I RECORD DI MR. ZHANG

Un film già visto. Cambiano gli interpreti, i colori, ma se si guarda la scena da un'angolazione precisa, quella societaria, la trama ha uno svolgimento che si dipana con un copione simile. Lo scudetto del Milan, anno di grazia 2022, ricalca il trionfo tricolore dell'Inter in questa stagione. L'agenda dettata, scandita da mille voci attorno a un cambio di proprietà allora del Diavolo ora dei nuovi campioni d'Italia, è un leit motiv in queste vittorie milanesi. Elliott nei giorni della festa rossonera stava per cedere il club a Gerry Cardinale, al fondo americano RedBird, dopo aver rifiutato l'offerta araba di Investcorp.

In questo scorcio di primavera invernale all'ombra della Madonnina che ha congelato il derby del tricolore, con un colpo di coda Steven Zhang sta mettendo a punto i dettagli per sostituire il prestito di Oaktree con quello di Pimco, dopo che per settimane, mesi si è agitato il fantasma di presunti investitori arabi, che puntualmente (per ora) si sono dissolti al momento di concretizzare offerte e intenzioni. Il patron cinese ha smentito per l'ennesima volta le voci di un passo indietro domenica al gp di F1 a Shanghai: poi si vedrà nel prossimo triennio, magari con uno stadio di proprietà in più da mettere sul piatto.

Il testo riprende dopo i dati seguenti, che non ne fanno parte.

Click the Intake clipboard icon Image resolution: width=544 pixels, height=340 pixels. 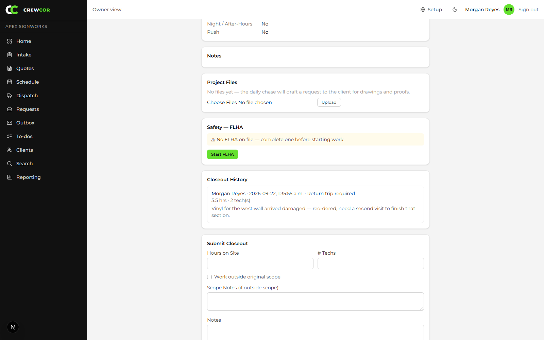pyautogui.click(x=10, y=55)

E qui si marca la prima differenza: se quel Milan aveva già risanato i conti con Elliott, questa Inter è ancora lontana dal riuscirci. È un club che vive sul filo dell'equilibrio, che non potrà modificare linea sul mercato rispetto alle precedenti stagioni. Il bilancio quest'anno si dovrebbe chiudere in rosso, anche se i netto miglioramento. Le variabili per ritrovare il segno più sono: plusvalenze dal mercato, risultati sportivi dove alla Champions l'anno prossimo si aggiungerà il Mondiale per club, l'ingresso di nuovi sponsor. Il segno «più» è una speranza più che una previsione, ma non per questo significa non continuare a collezionare trofei. Sì perché nell'era Suning l'Inter alza la settima coppa, vincendo il secondo scudetto. Zhang aggancia papà Moratti nella classifica dei presidenti più vincenti, dietro solo a Massimo Moratti: sedici trofei.

Se Elliott fu il primo fondo a vincere uno scudetto, Zhang sarà il primo presidente a non festeggiare sul campo il tricolore. A modo suo un record. Lontano, nella sua Nanchino dove è «costretto» a restare ha detto Moratti, non si vede a Milano dall'estate scorsa. Un'assenza rumorosa che non può passare inosservata nel giorno della festa, che potrebbe avere anche creato imbarazzo nelle stanze di via della Liberazione. Perché Steven di una cosa si era rammaricato nel giorno dello scudetto di Antonio Conte: quello di non poter festeggiare con il popolo nerazzurro, causa Covid. Una festa dimezzata allora, una festa «depresidenzializzata» adesso. Oggi, domani nei prossimi giorni la gente dell'Inter, sarà in strada, nei bar a esultare. Mancherà proprio lui che la narrazione vuole costantemente vicino alla squadra con videomessaggi recapitati alla Pinetina.

È questo il capolavoro di Zhang, che nelle difficoltà economiche, personali prima che del club, ha avuto la capacità di delegare. E soprattutto scegliendo le persone giuste. Uno su tutti. Beppe Marotta. Il prossimo passo, dopo aver anticipato nella volata alla seconda stella il Milan di quel Cardinale che pasteggia a Coca Cola, è riprovarci in Champions. E poi il Mondiale per club. Papà Zhang fece una promessa quando comprò l'Inter: «Torneremo sul tetto del mondo».